Живя в эмиграции, «софианцы», конечно, знали, что «пламенные революционеры» оказались не очень похожими на горьковского Данко с его горящим сердцем. Они явились пышущими злобой исчадиями ада. Но догадывались ли философы, что огонь Софии-Шехины жжет? Что огонек в масонском алтаре и явился искрой, из которой разгорелось пламя? Слышали ли они весьма символичные слова из гимна еврейского Бунда?
А ведь лучшей растопкой — это еще до революции Мережковский признавал — была творческая интеллигенция: «Если теперь Россия — сухой лес, готовый к пожару, то русские декаденты — самые сухие и самые верхние ветки этого леса: когда ударит молния, оне вспыхнут первые, а от них весь лес».
Адский отсвет Люцифера они не отличали от Фаворского, освещающего главный путь христианина — к обожению. Поразительное непонимание демонстрирует Вл. Соловьев: «Монахи святой горы Афона — эти истинные представители восточной Церкви в ее особенности — вот уже долгие века тратят все свои силы на молитву и созерцание несотворенного света Фаворского… Но можно ли допустить, чтобы это душевное занятие составляло все в христианской жизни?»
«Я Свет миру; кто последует за мною, тот не будет ходить во тьме, но будет иметь свет жизни» (Ин. 8,12). Следуя Соловьеву, получается так: можно ли допустить, чтобы стремление к Богу составляло все в христианстве?
Прокатоличенному каббалисту, ему, очевидно, неприятны были воспоминания о победе в Византии святителя Григория Паламы и афонских исихастов над латинствуюшими философами в споре о Нетварном Свете.

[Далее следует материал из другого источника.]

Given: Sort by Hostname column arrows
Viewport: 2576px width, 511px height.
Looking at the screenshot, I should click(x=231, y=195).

«Варлаам Калабрийский со своими последователями Анкиндином и Никифором Григорой, твердо держась платонической мысли о том, что способность воображения… является единственно возможной связью между Божеством и человеком, а соединение с Богом может быть только умственным или символическим, полагали, что Свет на Фаворе был чувственным или же воображаемым. Такое представление о природе этого Света замыкает человека в его собственном бытии и ограничивает познавательные возможности миром чувственных вещей, оставляя для познания Бога только образы, постигаемые движением ума. Тело и органы чувств человека остаются при этом безучастными и, соответственно, обожению не подлежат». [64].

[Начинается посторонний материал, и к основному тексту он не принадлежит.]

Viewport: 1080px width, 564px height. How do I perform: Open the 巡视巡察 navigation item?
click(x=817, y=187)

Антипаламисты высказывали не просто мнение ученых. В их построениях сконцентрировалась суть западных представлений о святости. Если встретиться со Всевышним можно только в воображении, то это качество и нужно развивать. Отсюда — католическая восторженная мечтательность. Неудивительными становятся воображаемые встречи со Спасителем истеричек и истериков, записанных католиками в святые[152]
. Вот по какому пути «богоискательста» могла пойти и Восточная церковь, не будь опытного свидетельства свт. Григория Паламы и его сторонников. Не будь их вовремя сказанных слов о многовековом афонском опыте боговидения и различения духов.Напомним, что в православной традиции именно воображение считается единственным местом, где нет Бога. Понятно, кто там тогда?!
«… Люцифер, первый из Ангелов, будучи прежде всякого неразумного воображения и вне всякого вида, цвета и чувства, как ум мысленный, невещественный, безвидный и бестелесный, когда потом возместил и наполнил ум свой образами равенства Богу, ниспал от онаго безвидного, безобразного, бесстрастного и простого безвеществия ума в это многовидное, многосоставное и дебелое воображение (…) и, таким образом, из ангела безвидного, безвещественного и бесстрастного сделался диаволом, как бы вещественным, многовидным и страстным (…) и по сей причине диавол у святых отцов называется (…) фантазером и другими подобными именами». (37). Эти слова из книги о старце Никодиме Святогорце, по сути, подводят черту под обсуждением вопроса об искусительности чрезмерно развитого воображения.
Да, победа паламистов означала церковное Возрождение на Востоке, которое произошло одновременно с Ренессансом. Оно позволило многим православным народам сохранить себя на протяжении полутысячи лет турецкого рабства. Так безмолвная молитвенная исихия оказалась сильнее лязга мечей.
Вскоре, уже в XIV веке, исихазм повлиял через преподобного Нила Столбенского не только на русскую монашескую жизнь, но и на государственное строительство. Критерий в выборе государственных решений — следовать воле Божией. Как узнать ее? Только в тишине молитвенного просветления. Так отшельники духовно оказались в центре событий. Беглецы от мира взяли на себя задачу говорения миру о мире. История засвидетельствовала поразительную особенность Святой Руси: за судьбоносными решениями «политики» обращались к монахам.